There are many posts about mis-firing, kick-backs, poor timing. Here's a little tip that might just be your problem.

I put new HT leads on the bike today - one of the old ones failed last week and the juice arched to my leg (not pleasant!). Before it failed the bike was running smooth enough, but somehow I could never get the timing spot on, and on my tour of Wales last week (a decent 575 miles blast) the engine spluttered past 50 mph.

Well, I found it!
Such a simple thing, notw the engine is perfectly timed and running like a dream machine (for a 36-37 year old bike). What was it? - the HT leads were incorrectly attached at the coil end. And, believe me, it does matter. Strange, we take such a simple step for granted, but now the juice goes down those leads as it should at all speeds.
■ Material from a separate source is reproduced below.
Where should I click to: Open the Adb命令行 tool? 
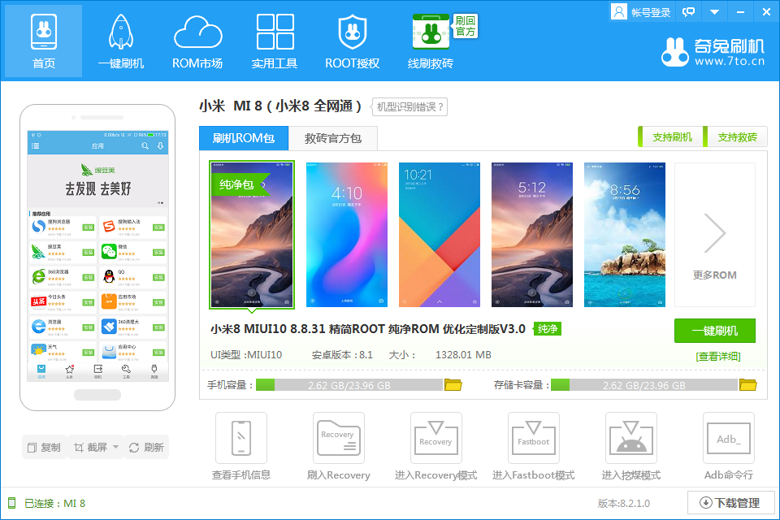[728, 439]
And, oh yes, for those of you who can never get the idle right, or there is some racing then dying, etc, this is something you might want to check.

One more thing, I have fallen for the trap of presuming HT leads last for ever - when you bend them and trap them changing plugs, etc, they can fail, or just get old and fail. Check them - there should be a very low resistance or change them.

Hope this helps.

Has anyone got the definitive way to attach the leads, dos and don't?

ANLAF
 
On any leads that have a screw down in the hole where the plug wire goes or into the caps. Trim 1/4 inch of the insulation back. spread the wires out in a starburst pattern. Now thread it down into the coil as far as you can. Sam e with the caps. On wires with the metal end that plugs into the coil, do the same but strip about 3/4 inch off the wire. bend out in the starburst then bend them down along the wire, then install the metal end.
Leo
 
Thanks XSLeo. How easy it is to overlook a small but very important job of getting that connection right. Mine have the metal adaptors that link the HT leads into the two openings on the Boyer micro-power coil.

ANLAF
 
The one that stumps many is a break inside the wire. The plug will keep firing because the spark jumps the break. After many miles the wire erodes and the spark isn't powerful enough to jump the gap so the plug doesn't fire. Here's the rub, the plug fires fine out of the combustion chamber. It takes much more spark energy to fire the plug under compression.

Tom
 
That's interesting, Tom. New HT leads have made all the difference. During rebuilding and testing they get bent out of the way so many times that I could have damaged one or both as you describe. Add to that, if the HT lead is flexed in a certain way the copper might touch again to show continuity and (am I right here?) low resistance.

That's good info, and I will keep HT leads protected and well tested.